### [Exercise objective]
Write each line exactly as it stands, from the line containing "Tap the Apr 5 - Apr 11, 2020 date range" through the end of the data.

### [Dataset records]
****************************************

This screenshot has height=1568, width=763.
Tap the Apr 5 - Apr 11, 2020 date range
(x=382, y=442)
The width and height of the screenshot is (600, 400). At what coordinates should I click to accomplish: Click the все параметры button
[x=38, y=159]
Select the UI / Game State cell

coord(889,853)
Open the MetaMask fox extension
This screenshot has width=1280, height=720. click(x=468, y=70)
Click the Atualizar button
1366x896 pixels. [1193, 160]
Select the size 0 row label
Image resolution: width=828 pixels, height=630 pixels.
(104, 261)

****************************************

### [Response to the task]
Tap the Apr 5 - Apr 11, 2020 date range
(x=382, y=442)
The width and height of the screenshot is (600, 400). At what coordinates should I click to accomplish: Click the все параметры button
[x=38, y=159]
Select the UI / Game State cell

coord(889,853)
Open the MetaMask fox extension
This screenshot has width=1280, height=720. click(x=468, y=70)
Click the Atualizar button
1366x896 pixels. [1193, 160]
Select the size 0 row label
Image resolution: width=828 pixels, height=630 pixels.
(104, 261)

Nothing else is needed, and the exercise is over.